Transcribe, character for character, everything in the records below, from their first line down to and including the line that contains "Action: (x=315, y=29)".

↓

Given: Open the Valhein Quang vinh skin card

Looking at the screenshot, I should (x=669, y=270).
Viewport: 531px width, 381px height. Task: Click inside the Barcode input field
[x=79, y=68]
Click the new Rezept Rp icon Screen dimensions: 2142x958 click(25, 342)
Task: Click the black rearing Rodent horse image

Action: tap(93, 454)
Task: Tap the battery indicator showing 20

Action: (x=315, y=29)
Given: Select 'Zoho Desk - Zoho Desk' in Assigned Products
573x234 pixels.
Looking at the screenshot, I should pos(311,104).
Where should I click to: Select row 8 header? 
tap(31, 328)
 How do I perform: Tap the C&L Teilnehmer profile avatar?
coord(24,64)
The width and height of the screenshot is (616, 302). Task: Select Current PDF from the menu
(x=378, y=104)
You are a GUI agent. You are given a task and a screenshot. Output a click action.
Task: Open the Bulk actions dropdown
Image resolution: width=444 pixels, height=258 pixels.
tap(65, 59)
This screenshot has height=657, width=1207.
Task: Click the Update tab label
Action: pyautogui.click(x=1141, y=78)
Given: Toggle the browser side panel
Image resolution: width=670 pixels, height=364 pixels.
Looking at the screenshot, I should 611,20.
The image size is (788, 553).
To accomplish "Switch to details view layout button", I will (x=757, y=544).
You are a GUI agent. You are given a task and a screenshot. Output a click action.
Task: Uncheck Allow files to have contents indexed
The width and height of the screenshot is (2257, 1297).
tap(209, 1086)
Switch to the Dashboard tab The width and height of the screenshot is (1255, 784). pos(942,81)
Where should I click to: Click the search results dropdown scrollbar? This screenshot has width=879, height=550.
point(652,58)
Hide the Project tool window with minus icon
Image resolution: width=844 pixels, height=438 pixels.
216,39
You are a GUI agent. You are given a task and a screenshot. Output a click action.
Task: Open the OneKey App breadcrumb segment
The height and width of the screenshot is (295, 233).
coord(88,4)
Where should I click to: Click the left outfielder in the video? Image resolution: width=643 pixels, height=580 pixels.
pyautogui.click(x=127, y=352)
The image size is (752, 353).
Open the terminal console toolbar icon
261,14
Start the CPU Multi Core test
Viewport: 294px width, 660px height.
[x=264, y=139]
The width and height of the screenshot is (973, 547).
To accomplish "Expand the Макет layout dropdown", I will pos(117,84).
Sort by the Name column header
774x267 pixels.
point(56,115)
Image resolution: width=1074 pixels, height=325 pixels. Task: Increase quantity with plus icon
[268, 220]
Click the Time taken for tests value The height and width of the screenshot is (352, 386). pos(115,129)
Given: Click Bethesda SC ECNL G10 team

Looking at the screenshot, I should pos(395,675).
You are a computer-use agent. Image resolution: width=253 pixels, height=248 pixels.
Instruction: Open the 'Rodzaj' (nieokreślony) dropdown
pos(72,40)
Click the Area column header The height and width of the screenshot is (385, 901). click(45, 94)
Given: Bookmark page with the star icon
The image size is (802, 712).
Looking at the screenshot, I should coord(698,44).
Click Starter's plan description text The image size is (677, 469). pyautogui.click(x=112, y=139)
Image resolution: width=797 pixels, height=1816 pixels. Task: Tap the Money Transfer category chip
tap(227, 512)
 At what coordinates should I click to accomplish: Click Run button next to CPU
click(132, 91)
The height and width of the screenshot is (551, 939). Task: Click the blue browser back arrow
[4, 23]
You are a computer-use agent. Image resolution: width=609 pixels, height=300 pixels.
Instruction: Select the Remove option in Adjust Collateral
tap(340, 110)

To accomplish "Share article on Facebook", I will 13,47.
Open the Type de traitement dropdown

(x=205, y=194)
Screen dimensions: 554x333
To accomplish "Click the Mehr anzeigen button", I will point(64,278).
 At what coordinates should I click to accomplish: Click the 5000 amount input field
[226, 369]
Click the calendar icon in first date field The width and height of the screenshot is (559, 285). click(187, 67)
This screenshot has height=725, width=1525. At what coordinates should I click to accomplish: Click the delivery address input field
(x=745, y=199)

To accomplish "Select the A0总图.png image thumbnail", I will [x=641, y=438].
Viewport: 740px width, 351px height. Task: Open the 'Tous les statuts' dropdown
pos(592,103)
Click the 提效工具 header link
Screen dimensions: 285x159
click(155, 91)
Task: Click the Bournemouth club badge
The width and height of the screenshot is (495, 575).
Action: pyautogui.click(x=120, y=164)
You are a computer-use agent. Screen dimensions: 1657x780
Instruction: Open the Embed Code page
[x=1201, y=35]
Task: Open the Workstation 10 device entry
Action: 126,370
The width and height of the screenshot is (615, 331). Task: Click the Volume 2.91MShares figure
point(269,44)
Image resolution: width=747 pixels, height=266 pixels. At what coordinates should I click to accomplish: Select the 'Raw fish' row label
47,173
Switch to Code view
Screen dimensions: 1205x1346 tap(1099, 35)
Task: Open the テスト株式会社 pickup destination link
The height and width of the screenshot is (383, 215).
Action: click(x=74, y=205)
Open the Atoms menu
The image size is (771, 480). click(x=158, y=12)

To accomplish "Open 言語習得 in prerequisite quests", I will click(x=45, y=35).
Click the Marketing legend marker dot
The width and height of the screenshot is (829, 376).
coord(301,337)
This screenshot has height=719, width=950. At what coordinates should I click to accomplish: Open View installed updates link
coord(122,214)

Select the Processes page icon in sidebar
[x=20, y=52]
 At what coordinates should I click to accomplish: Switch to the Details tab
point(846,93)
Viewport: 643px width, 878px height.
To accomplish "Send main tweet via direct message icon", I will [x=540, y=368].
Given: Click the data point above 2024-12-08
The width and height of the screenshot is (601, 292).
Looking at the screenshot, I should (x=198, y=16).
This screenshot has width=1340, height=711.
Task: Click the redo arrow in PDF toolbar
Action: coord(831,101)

↑

Exercise output:
Given: Open the Valhein Quang vinh skin card

Looking at the screenshot, I should (x=669, y=270).
Viewport: 531px width, 381px height. Task: Click inside the Barcode input field
[x=79, y=68]
Click the new Rezept Rp icon Screen dimensions: 2142x958 click(25, 342)
Task: Click the black rearing Rodent horse image

Action: tap(93, 454)
Task: Tap the battery indicator showing 20

Action: (x=315, y=29)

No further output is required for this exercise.